Convert the entire listing below into a numbered list, skipping blank lines and leaving the pictures out.

A block of data
• • • • •

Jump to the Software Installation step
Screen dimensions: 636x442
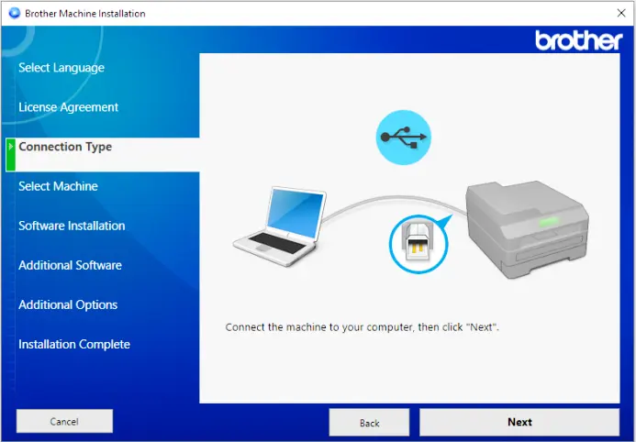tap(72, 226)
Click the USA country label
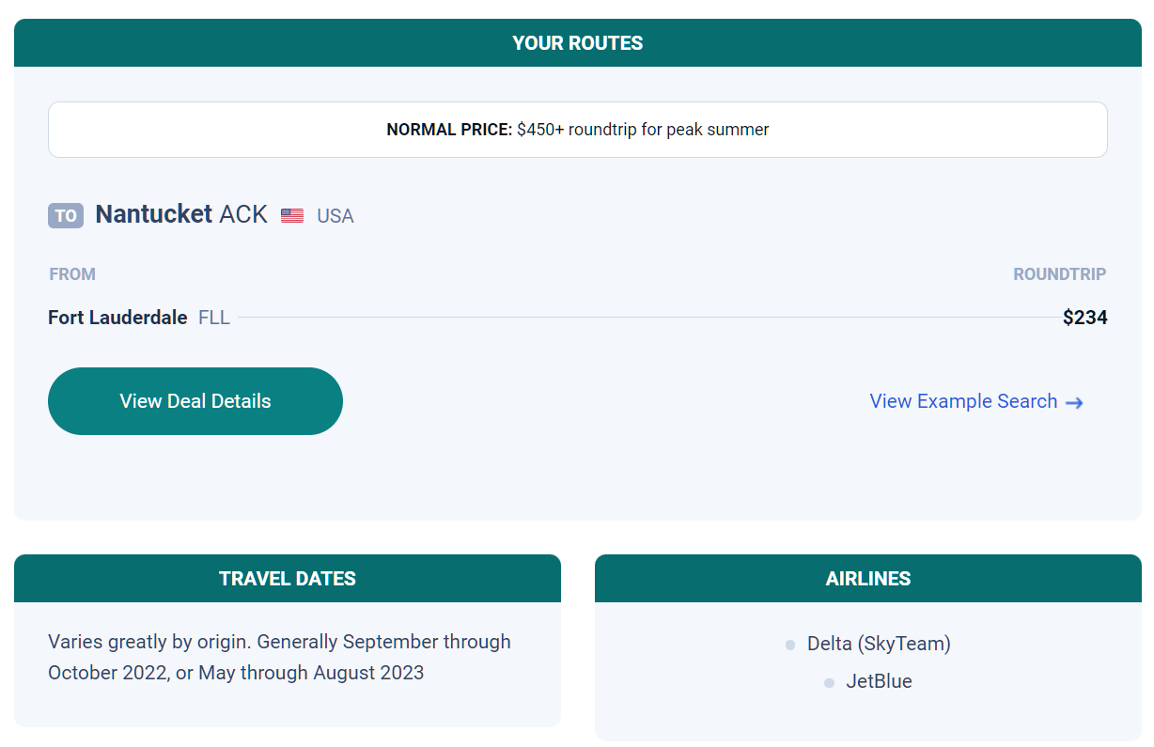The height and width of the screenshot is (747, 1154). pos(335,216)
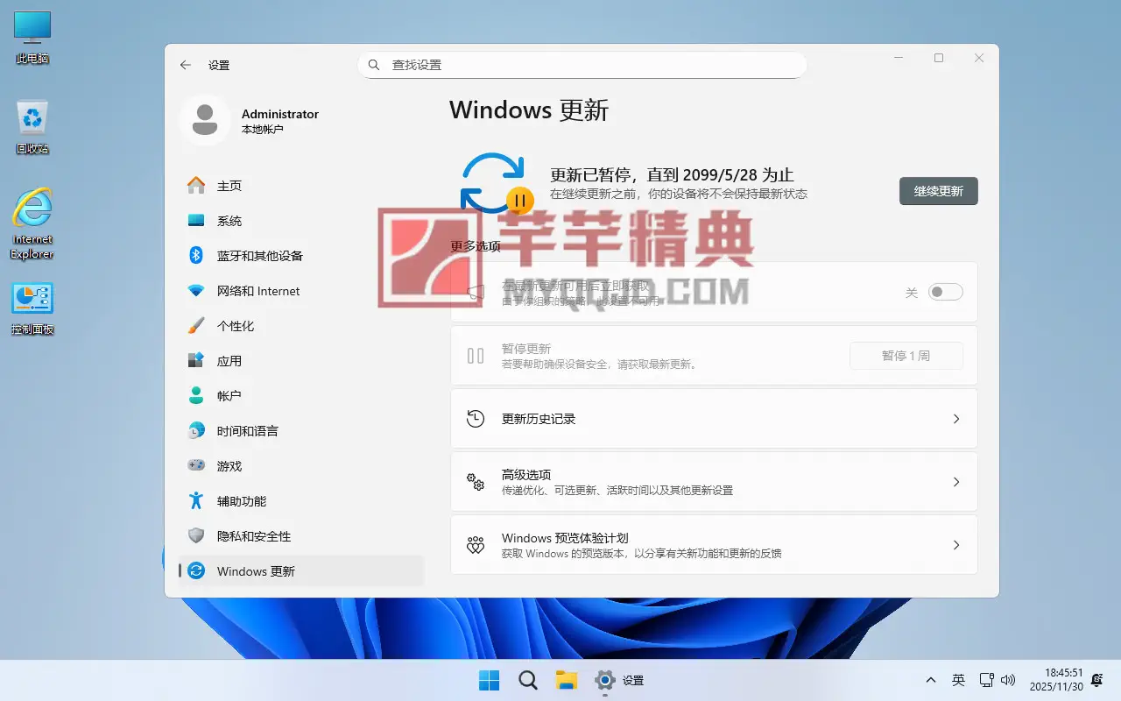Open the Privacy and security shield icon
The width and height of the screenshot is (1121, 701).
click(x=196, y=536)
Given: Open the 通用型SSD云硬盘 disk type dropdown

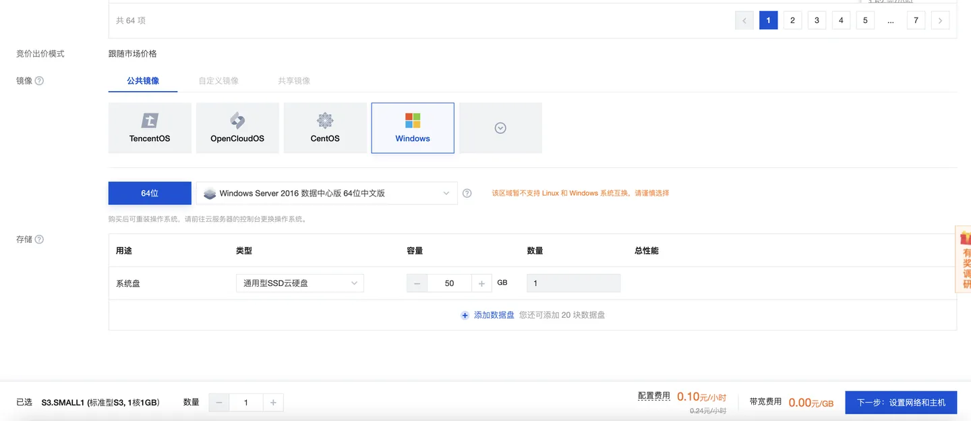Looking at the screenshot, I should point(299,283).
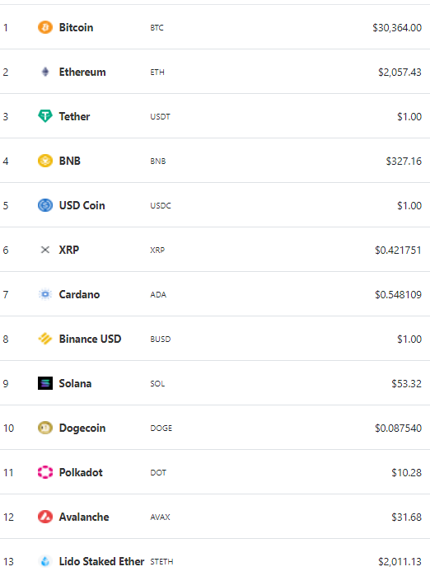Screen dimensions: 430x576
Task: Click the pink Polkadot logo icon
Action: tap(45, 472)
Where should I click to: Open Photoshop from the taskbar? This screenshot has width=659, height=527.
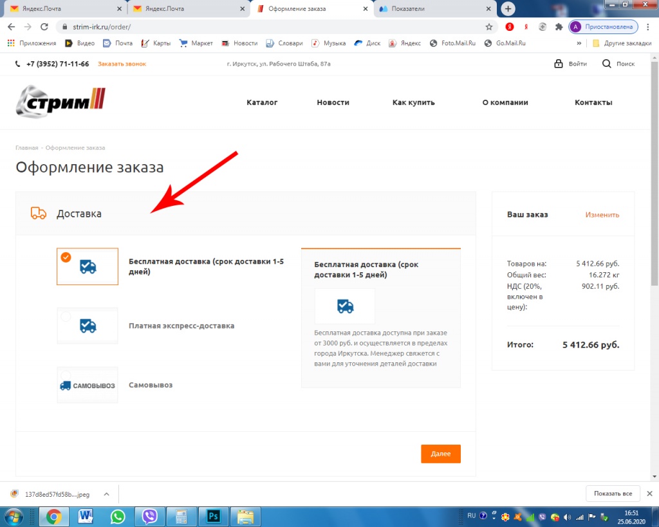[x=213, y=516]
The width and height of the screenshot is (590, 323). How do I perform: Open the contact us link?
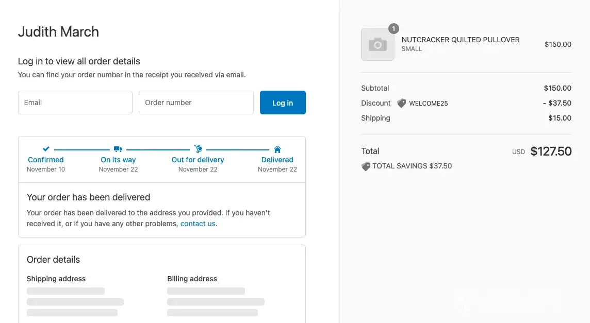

• • • • •

### Task solution
1. Jump to the Software Installation step
2. Screen dimensions: 636x442
3. tap(72, 226)
4. Click the USA country label
5. The height and width of the screenshot is (747, 1154). pos(335,216)
6. Open the Privacy and security shield icon
7. The width and height of the screenshot is (1121, 701).
8. click(x=196, y=536)
9. Given: Open the 通用型SSD云硬盘 disk type dropdown
10. Looking at the screenshot, I should point(299,283).
11. Screen dimensions: 430x576
12. Task: Click the pink Polkadot logo icon
13. Action: tap(45, 472)
14. Where should I click to: Open Photoshop from the taskbar? This screenshot has width=659, height=527.
15. [x=213, y=516]
16. The width and height of the screenshot is (590, 323). How do I perform: Open the contact us link?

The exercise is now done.